(Records taken from a collection)
[Start]
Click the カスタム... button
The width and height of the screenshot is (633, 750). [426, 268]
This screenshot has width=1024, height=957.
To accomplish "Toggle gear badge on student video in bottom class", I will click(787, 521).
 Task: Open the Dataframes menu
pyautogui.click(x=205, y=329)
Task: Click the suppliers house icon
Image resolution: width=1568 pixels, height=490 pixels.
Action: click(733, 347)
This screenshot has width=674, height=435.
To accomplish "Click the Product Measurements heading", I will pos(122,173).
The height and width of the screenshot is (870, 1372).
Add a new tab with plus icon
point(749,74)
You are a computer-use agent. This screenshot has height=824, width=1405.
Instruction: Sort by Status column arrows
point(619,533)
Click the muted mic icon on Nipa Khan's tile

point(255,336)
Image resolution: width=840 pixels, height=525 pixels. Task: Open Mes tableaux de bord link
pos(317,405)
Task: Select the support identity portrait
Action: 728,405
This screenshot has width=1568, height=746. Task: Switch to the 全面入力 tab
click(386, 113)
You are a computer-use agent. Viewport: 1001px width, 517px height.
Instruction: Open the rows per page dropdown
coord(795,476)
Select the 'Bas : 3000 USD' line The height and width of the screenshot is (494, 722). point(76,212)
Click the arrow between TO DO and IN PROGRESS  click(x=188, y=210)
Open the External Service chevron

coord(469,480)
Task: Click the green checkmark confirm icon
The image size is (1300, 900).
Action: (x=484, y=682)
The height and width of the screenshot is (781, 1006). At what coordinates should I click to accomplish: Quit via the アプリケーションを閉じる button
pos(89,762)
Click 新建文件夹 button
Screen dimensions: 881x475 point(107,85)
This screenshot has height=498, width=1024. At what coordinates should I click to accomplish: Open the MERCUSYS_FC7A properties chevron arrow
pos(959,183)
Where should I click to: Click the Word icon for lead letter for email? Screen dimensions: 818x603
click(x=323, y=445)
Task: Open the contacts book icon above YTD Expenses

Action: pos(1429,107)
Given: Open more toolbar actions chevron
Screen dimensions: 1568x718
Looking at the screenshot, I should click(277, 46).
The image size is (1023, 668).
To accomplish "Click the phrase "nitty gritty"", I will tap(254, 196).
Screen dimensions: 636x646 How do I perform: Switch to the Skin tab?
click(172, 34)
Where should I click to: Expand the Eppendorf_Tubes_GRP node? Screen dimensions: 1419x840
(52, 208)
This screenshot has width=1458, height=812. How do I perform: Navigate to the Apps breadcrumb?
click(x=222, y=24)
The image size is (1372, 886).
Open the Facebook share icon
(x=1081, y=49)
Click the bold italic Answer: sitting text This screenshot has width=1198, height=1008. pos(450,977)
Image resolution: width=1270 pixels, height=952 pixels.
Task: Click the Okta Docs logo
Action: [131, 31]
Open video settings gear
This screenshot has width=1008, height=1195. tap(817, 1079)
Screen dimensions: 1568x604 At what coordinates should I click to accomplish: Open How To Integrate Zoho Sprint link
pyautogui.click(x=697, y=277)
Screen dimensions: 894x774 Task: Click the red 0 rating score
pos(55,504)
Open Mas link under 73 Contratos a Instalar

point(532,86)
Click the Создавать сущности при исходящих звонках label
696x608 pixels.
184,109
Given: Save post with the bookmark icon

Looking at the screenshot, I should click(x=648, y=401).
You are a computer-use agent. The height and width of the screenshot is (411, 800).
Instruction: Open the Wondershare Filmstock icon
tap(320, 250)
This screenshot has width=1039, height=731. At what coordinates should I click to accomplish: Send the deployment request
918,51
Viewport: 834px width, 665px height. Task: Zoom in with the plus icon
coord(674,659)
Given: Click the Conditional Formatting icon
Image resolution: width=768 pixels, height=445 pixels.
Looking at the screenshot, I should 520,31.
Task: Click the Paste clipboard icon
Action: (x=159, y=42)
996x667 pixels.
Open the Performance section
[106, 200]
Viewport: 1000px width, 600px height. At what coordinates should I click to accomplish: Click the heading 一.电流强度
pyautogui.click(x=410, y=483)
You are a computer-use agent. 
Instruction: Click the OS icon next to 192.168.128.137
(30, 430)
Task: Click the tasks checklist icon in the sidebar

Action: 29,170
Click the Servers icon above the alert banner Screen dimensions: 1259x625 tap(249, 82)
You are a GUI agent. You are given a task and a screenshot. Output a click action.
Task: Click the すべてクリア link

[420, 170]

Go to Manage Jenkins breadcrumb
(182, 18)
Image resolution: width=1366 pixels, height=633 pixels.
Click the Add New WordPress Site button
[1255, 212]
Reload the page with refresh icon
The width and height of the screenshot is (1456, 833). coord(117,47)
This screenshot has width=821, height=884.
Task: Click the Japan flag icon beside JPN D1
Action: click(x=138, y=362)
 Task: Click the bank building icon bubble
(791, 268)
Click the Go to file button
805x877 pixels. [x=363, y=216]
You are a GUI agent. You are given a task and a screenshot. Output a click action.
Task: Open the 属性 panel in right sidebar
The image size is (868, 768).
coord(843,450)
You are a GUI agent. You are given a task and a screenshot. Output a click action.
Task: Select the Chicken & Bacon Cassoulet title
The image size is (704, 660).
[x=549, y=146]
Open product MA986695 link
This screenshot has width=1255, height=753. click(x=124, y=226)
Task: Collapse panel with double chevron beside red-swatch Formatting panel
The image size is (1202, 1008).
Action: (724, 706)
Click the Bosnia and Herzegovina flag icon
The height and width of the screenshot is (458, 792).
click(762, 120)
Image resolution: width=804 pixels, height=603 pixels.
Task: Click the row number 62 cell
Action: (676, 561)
[End]
* YOUR TASK
Reproduce the data from its first line through the line containing "pyautogui.click(x=205, y=329)", inclusive, replacing "Dataframes" with "Datasets" and leaving everything else unchanged.

* ANSWER TO THE TASK
Click the カスタム... button
The width and height of the screenshot is (633, 750). [426, 268]
This screenshot has width=1024, height=957.
To accomplish "Toggle gear badge on student video in bottom class", I will click(787, 521).
 Task: Open the Datasets menu
pyautogui.click(x=205, y=329)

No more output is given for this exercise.